PROBLEM STATEMENT >>
Below are records to be output exactly, every one of them.

<<<<

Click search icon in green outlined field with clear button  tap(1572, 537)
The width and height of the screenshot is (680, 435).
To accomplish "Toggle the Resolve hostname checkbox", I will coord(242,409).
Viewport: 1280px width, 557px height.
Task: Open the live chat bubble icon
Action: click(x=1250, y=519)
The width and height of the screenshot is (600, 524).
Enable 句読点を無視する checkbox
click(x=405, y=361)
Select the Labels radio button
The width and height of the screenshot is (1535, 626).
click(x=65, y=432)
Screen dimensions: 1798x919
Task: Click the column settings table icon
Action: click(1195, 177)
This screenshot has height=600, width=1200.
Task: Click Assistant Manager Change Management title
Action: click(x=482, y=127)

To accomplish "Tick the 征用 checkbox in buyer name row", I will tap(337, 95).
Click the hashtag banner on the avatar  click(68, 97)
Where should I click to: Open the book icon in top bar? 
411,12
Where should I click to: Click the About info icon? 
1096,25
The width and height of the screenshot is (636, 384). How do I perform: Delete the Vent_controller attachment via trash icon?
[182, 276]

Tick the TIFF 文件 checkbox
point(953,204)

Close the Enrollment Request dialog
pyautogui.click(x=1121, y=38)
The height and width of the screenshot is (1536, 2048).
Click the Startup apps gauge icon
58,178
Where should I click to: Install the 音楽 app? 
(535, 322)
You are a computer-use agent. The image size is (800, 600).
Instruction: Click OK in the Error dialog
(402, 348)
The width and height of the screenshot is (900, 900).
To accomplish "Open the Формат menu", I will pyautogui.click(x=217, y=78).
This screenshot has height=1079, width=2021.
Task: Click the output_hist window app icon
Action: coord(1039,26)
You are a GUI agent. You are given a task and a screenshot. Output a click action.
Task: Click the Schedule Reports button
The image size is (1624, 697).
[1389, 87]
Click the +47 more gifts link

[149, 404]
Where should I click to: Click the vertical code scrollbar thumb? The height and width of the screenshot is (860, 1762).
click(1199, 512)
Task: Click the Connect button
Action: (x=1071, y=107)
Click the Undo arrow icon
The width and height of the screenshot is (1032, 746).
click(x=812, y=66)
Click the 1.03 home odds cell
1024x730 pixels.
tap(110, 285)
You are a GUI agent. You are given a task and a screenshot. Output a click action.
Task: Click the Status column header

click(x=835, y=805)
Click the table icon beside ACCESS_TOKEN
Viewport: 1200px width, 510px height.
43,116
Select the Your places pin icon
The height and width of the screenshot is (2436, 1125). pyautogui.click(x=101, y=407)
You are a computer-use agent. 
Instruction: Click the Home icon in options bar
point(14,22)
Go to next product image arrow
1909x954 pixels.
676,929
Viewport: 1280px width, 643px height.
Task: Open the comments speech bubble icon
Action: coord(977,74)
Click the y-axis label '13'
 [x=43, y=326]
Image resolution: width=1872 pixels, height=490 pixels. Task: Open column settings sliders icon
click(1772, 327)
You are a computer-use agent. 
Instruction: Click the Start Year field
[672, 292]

>>>>

SOLUTION BELOW >>
Click search icon in green outlined field with clear button  tap(1572, 537)
The width and height of the screenshot is (680, 435).
To accomplish "Toggle the Resolve hostname checkbox", I will coord(242,409).
Viewport: 1280px width, 557px height.
Task: Open the live chat bubble icon
Action: click(x=1250, y=519)
The width and height of the screenshot is (600, 524).
Enable 句読点を無視する checkbox
click(x=405, y=361)
Select the Labels radio button
The width and height of the screenshot is (1535, 626).
click(x=65, y=432)
Screen dimensions: 1798x919
Task: Click the column settings table icon
Action: click(1195, 177)
This screenshot has height=600, width=1200.
Task: Click Assistant Manager Change Management title
Action: click(x=482, y=127)

To accomplish "Tick the 征用 checkbox in buyer name row", I will tap(337, 95).
Click the hashtag banner on the avatar  click(68, 97)
Where should I click to: Open the book icon in top bar? 
411,12
Where should I click to: Click the About info icon? 
1096,25
The width and height of the screenshot is (636, 384). How do I perform: Delete the Vent_controller attachment via trash icon?
[182, 276]

Tick the TIFF 文件 checkbox
point(953,204)

Close the Enrollment Request dialog
pyautogui.click(x=1121, y=38)
The height and width of the screenshot is (1536, 2048).
Click the Startup apps gauge icon
58,178
Where should I click to: Install the 音楽 app? 
(535, 322)
You are a computer-use agent. The image size is (800, 600).
Instruction: Click OK in the Error dialog
(402, 348)
The width and height of the screenshot is (900, 900).
To accomplish "Open the Формат menu", I will pyautogui.click(x=217, y=78).
This screenshot has height=1079, width=2021.
Task: Click the output_hist window app icon
Action: coord(1039,26)
You are a GUI agent. You are given a task and a screenshot. Output a click action.
Task: Click the Schedule Reports button
The image size is (1624, 697).
[1389, 87]
Click the +47 more gifts link

[149, 404]
Where should I click to: Click the vertical code scrollbar thumb? The height and width of the screenshot is (860, 1762).
click(1199, 512)
Task: Click the Connect button
Action: (x=1071, y=107)
Click the Undo arrow icon
The width and height of the screenshot is (1032, 746).
click(x=812, y=66)
Click the 1.03 home odds cell
1024x730 pixels.
tap(110, 285)
You are a GUI agent. You are given a task and a screenshot. Output a click action.
Task: Click the Status column header

click(x=835, y=805)
Click the table icon beside ACCESS_TOKEN
Viewport: 1200px width, 510px height.
43,116
Select the Your places pin icon
The height and width of the screenshot is (2436, 1125). pyautogui.click(x=101, y=407)
You are a computer-use agent. 
Instruction: Click the Home icon in options bar
point(14,22)
Go to next product image arrow
1909x954 pixels.
676,929
Viewport: 1280px width, 643px height.
Task: Open the comments speech bubble icon
Action: coord(977,74)
Click the y-axis label '13'
 [x=43, y=326]
Image resolution: width=1872 pixels, height=490 pixels. Task: Open column settings sliders icon
click(1772, 327)
You are a computer-use agent. 
Instruction: Click the Start Year field
[672, 292]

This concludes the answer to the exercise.